Face à la pollution étouffante et aux risques sismiques accrus de Téhéran, le gouvernement iranien lance une idée radicale : déplacer la capitale vers la côte de Makran, au bord de la mer d’Oman. Mais ce mégaprojet soulève des doutes, tant sur le plan financier qu’environnemental.
Téhéran, l’une des capitales les plus polluées au monde, semble vivre ses dernières années sous une pression insoutenable. La pollution de l’air, les embouteillages constants et le danger d’un séisme dévastateur ont conduit les autorités iraniennes à envisager une solution drastique : déplacer la capitale. Mais au lieu de se concentrer sur des mesures locales pour assainir la ville, le gouvernement propose de déménager les institutions et la population vers la côte de Makran, dans le sud-est du pays, à quelques kilomètres de la frontière avec le Pakistan.

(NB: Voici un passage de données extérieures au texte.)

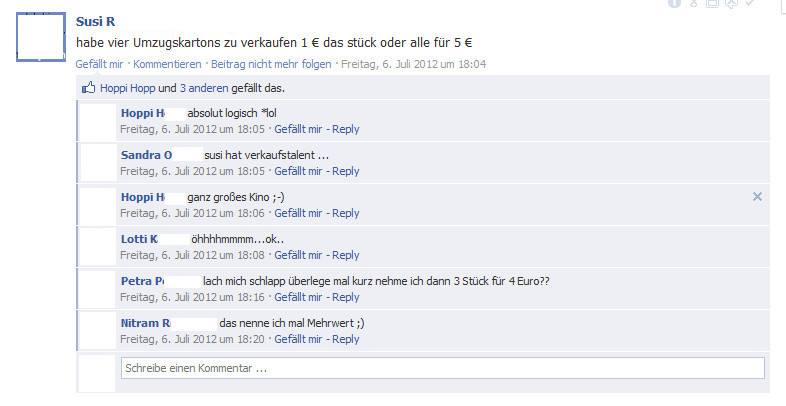Open Nitram R's commenter name
786x406 pixels.
tap(145, 323)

Cette région, aujourd’hui semi-désertique et quasi-déserte, est loin d’être prête à accueillir des millions de personnes. Avec des températures qui dépassent les 40°C l’été, un terrain aride et une infrastructure quasi inexistante, Makran semble être un choix risqué, voire irréaliste. Toutefois, le gouvernement iranien a vu en cette zone un potentiel inexploité, notamment grâce à son port stratégique de Chabahar, essentiel pour les échanges commerciaux avec l’Inde et la région.
Si le projet bénéficie du soutien de certains milieux politiques, il n’en reste pas moins très controversé. Le coût d’un tel déménagement est faramineux, et la construction d’une nouvelle capitale poserait des problèmes logistiques colossaux. De plus, la région est vulnérable aux effets du changement climatique, avec une montée des eaux qui pourrait rapidement remettre en question la viabilité de ce plan.

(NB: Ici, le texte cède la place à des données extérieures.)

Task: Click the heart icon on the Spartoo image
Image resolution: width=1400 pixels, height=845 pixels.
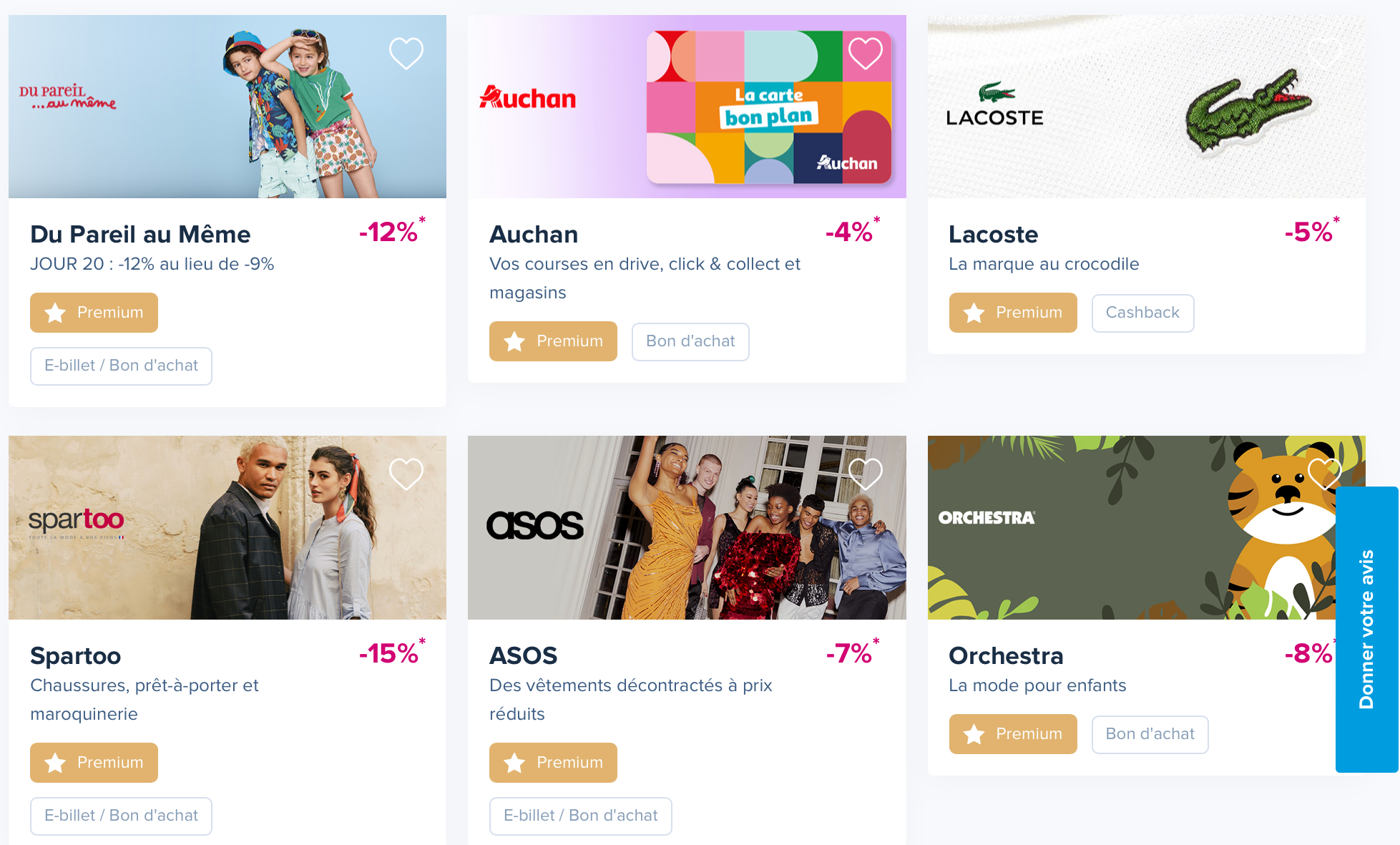Action: click(406, 474)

Outre les préoccupations écologiques, l’idée d’un tel projet soulève des inquiétudes économiques. Le pays, déjà frappé par des sanctions économiques internationales, a-t-il les moyens financiers d’une telle aventure ? Et dans un contexte d’instabilité, où la population fait face à des difficultés quotidiennes, un tel projet pourrait-il vraiment répondre aux besoins urgents du pays ?
Dans ce contexte, le déplacement de la capitale semble plus un mirage qu’une véritable solution. Entre une région mal préparée et des coûts exponentiels, cette initiative pourrait se transformer en un échec retentissant, mais elle reflète surtout une volonté de contourner les problèmes internes plutôt que de les résoudre de manière pragmatique.